DATA EXCERPTS
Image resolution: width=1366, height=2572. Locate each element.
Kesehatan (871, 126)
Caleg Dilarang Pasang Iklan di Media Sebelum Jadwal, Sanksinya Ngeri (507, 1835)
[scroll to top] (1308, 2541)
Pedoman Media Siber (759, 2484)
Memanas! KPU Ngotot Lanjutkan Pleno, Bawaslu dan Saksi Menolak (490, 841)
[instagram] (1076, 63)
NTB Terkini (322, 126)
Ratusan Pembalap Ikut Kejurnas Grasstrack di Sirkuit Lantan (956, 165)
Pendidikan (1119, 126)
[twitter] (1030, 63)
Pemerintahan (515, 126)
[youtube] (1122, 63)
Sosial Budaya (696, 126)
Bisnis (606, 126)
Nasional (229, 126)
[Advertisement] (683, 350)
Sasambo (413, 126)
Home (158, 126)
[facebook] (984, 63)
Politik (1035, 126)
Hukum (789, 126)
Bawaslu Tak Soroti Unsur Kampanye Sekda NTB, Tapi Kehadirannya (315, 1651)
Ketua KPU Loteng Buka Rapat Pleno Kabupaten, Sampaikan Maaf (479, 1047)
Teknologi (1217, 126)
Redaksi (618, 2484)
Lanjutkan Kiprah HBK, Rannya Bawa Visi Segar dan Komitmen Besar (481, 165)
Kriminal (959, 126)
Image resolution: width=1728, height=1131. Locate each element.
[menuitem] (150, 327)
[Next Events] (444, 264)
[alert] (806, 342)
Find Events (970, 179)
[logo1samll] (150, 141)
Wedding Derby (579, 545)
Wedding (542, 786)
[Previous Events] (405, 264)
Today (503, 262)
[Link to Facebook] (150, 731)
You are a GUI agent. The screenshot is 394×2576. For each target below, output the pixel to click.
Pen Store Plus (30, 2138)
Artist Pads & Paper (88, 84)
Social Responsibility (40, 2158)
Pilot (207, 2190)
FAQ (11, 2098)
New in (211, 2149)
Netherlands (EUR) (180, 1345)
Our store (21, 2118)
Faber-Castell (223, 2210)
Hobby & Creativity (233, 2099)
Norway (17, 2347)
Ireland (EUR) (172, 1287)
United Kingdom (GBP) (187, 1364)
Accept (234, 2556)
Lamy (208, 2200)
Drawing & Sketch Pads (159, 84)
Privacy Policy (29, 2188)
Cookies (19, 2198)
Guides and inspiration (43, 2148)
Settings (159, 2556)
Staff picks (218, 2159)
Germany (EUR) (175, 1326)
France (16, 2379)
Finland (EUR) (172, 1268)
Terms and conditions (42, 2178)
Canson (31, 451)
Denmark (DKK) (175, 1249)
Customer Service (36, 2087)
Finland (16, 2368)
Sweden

PROBLEM STATEMENT
In the listing above, find the line with "Lanjutkan Kiprah HBK, Rannya" and the line with "Hobby & Creativity (233, 2099)", then reproduce both and every line between them exactly.

WRITTEN ANSWER
Lanjutkan Kiprah HBK, Rannya Bawa Visi Segar dan Komitmen Besar (481, 165)
Kriminal (959, 126)
Image resolution: width=1728, height=1131. Locate each element.
[menuitem] (150, 327)
[Next Events] (444, 264)
[alert] (806, 342)
Find Events (970, 179)
[logo1samll] (150, 141)
Wedding Derby (579, 545)
Wedding (542, 786)
[Previous Events] (405, 264)
Today (503, 262)
[Link to Facebook] (150, 731)
You are a GUI agent. The screenshot is 394×2576. For each target below, output the pixel to click.
Pen Store Plus (30, 2138)
Artist Pads & Paper (88, 84)
Social Responsibility (40, 2158)
Pilot (207, 2190)
FAQ (11, 2098)
New in (211, 2149)
Netherlands (EUR) (180, 1345)
Our store (21, 2118)
Faber-Castell (223, 2210)
Hobby & Creativity (233, 2099)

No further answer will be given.